**Brief**
Update the lines from the line with "Describe the element" to the line with "at that location." by replacing "screenshot" with "page" and leaving everything else as it is. Return only those lines.

**Input records**
—————

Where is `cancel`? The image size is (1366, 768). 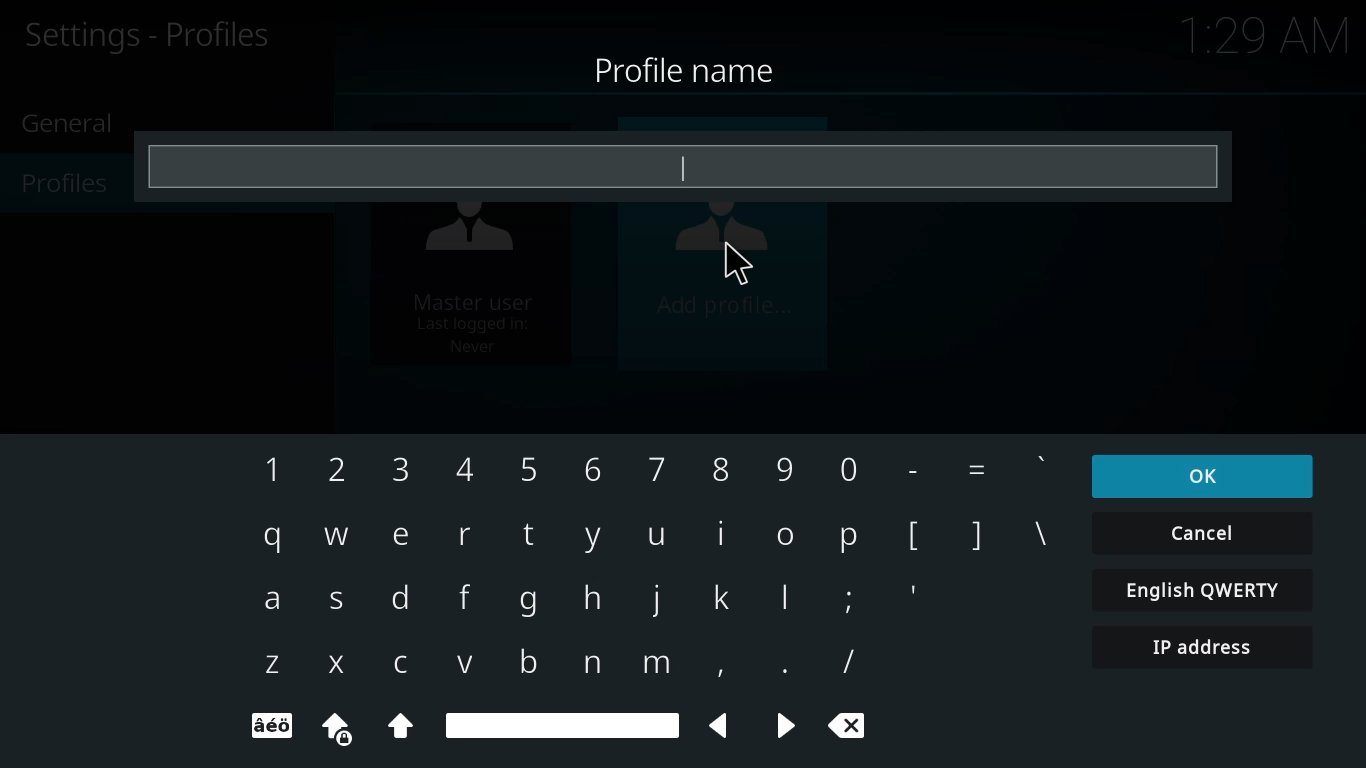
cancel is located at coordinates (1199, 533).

—————

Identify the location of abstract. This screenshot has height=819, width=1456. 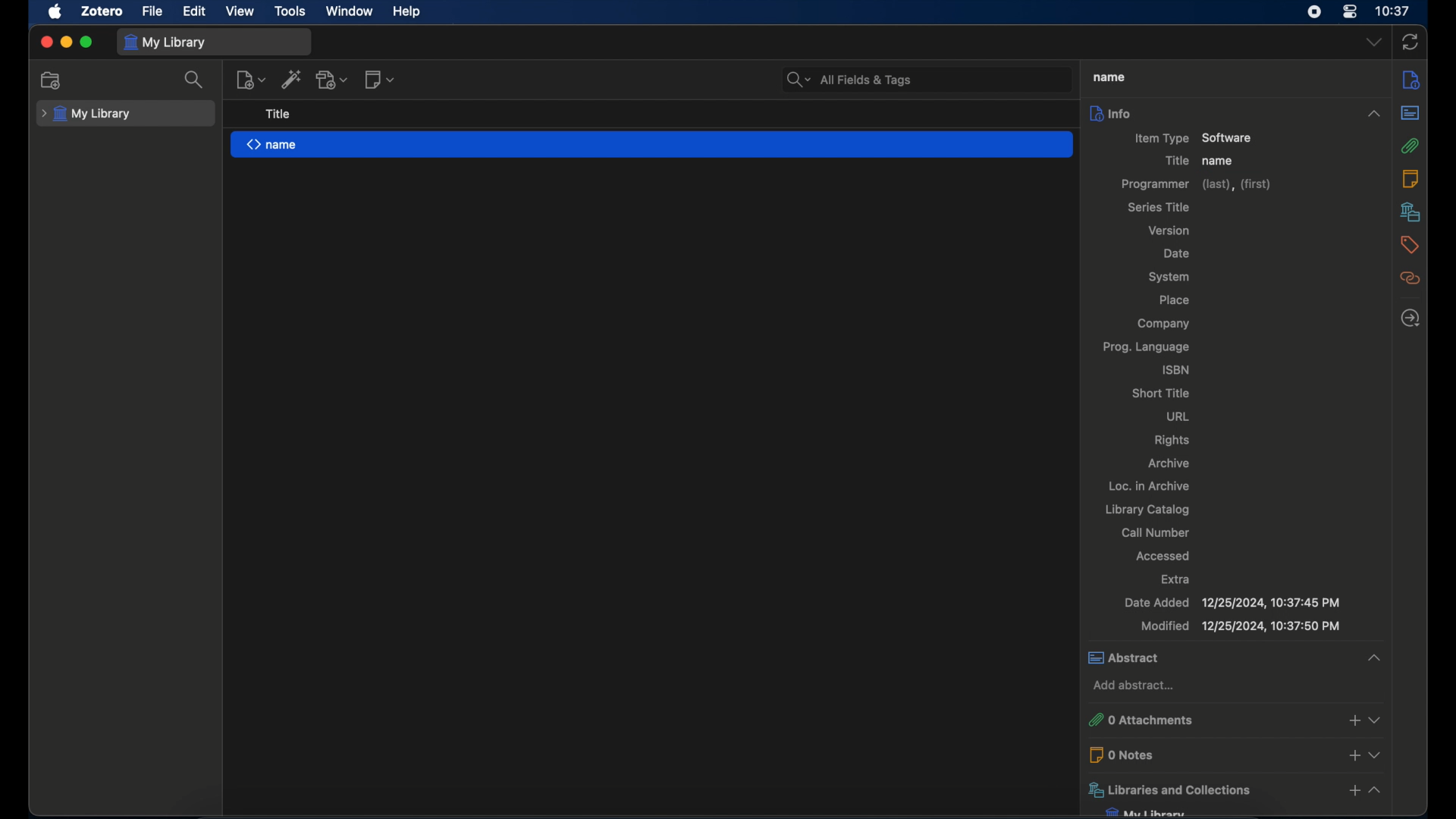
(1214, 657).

—————

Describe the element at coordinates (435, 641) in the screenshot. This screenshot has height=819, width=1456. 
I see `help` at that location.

—————

**Worked answer**
Describe the element at coordinates (435, 641) in the page. This page has height=819, width=1456. 
I see `help` at that location.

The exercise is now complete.